Wherever a line of the data contains "screenshot", copy that line.
ENTRIES PROVIDED section start
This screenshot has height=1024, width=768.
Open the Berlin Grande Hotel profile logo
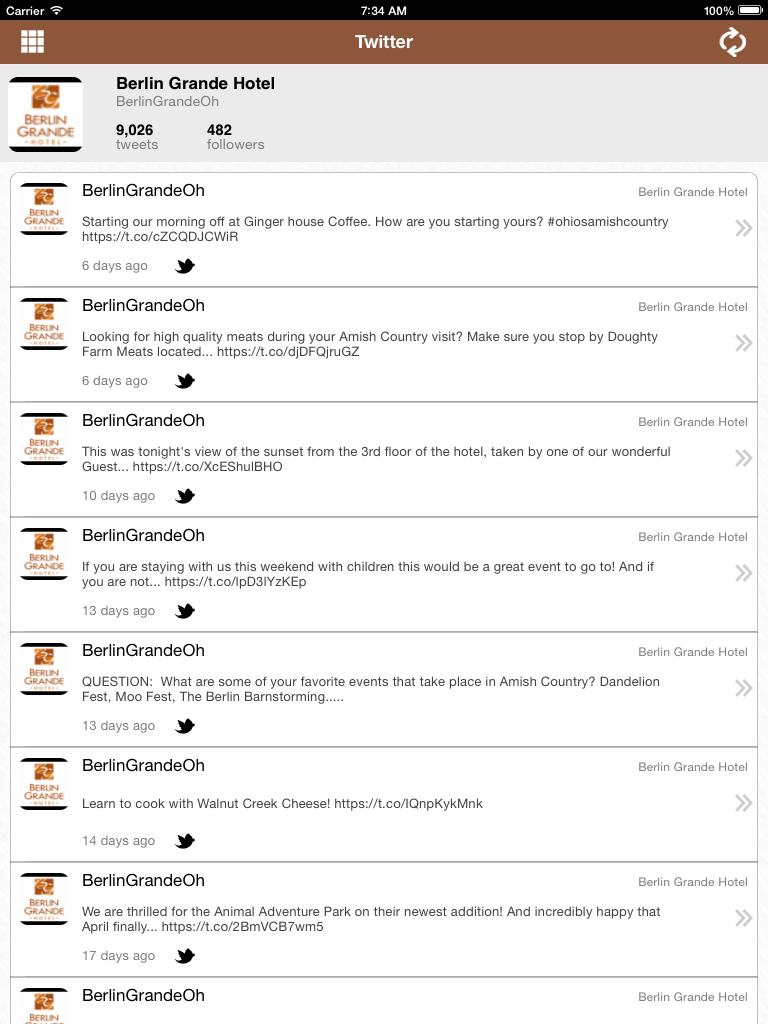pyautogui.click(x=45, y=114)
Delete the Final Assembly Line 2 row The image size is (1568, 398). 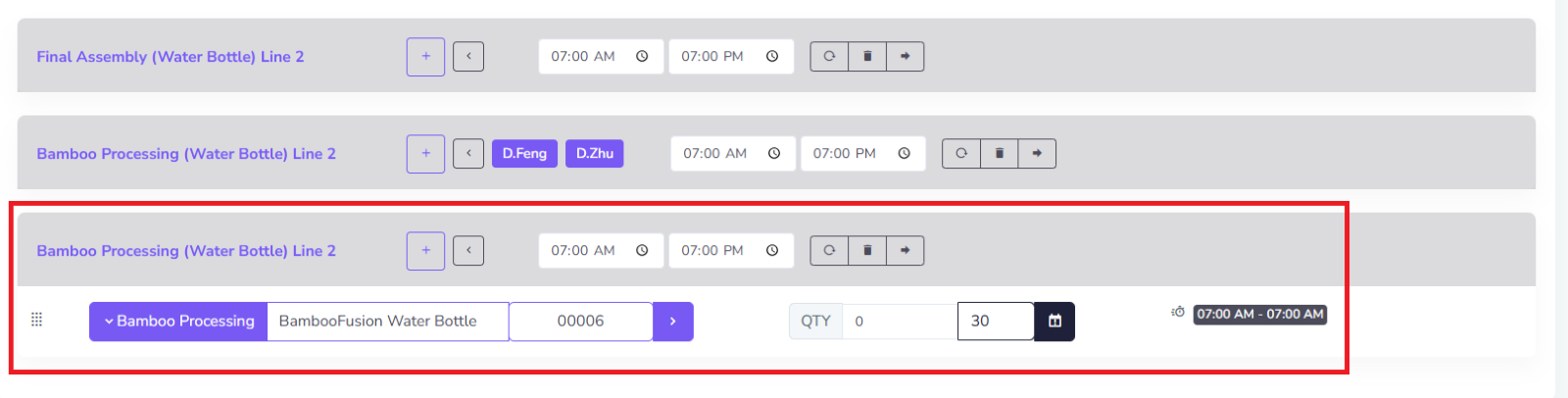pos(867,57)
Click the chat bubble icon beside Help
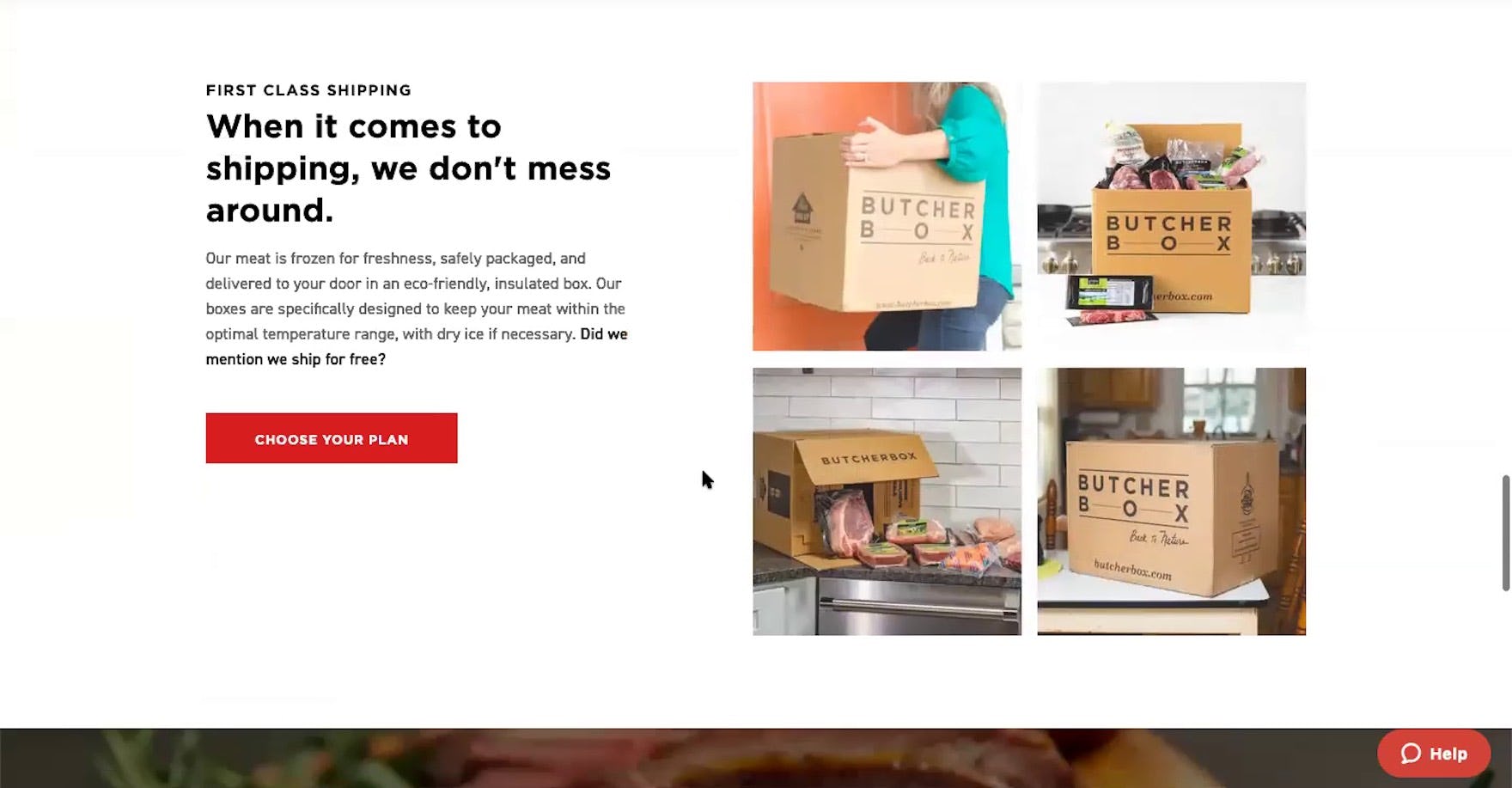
ENTRIES PROVIDED section end
ENTRIES PROVIDED section start
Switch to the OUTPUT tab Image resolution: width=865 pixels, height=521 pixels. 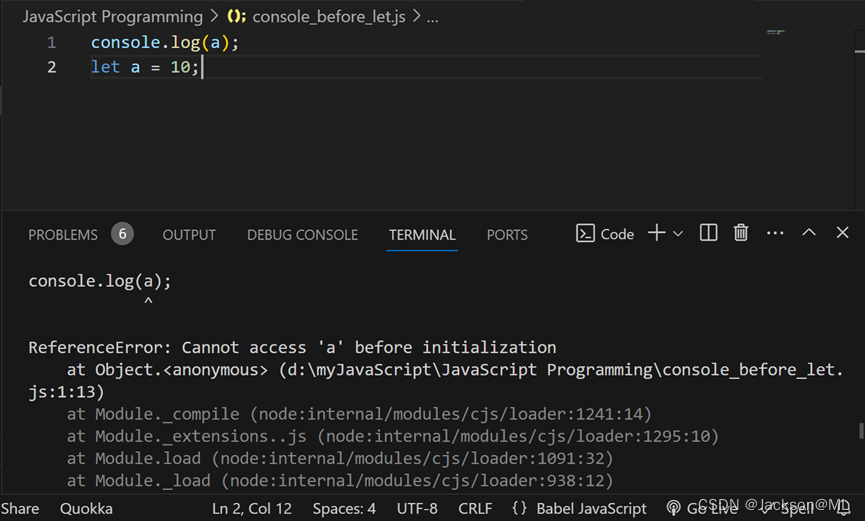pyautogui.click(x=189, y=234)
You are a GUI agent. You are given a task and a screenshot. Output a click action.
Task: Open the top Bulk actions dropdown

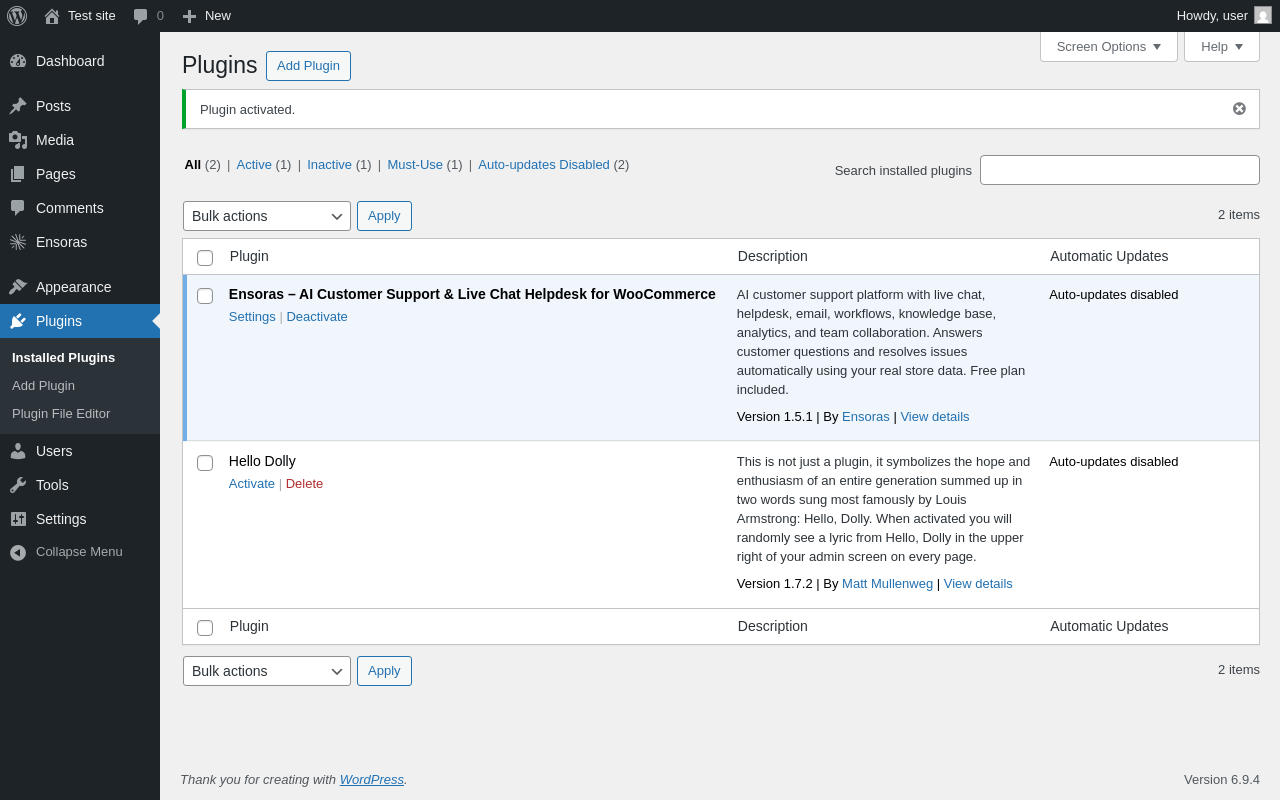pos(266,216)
ENTRIES PROVIDED section end
**SOLUTION TO THE EXERCISE**
This screenshot has height=1024, width=768.
You are a GUI agent. You are given a task and a screenshot. Output a click action.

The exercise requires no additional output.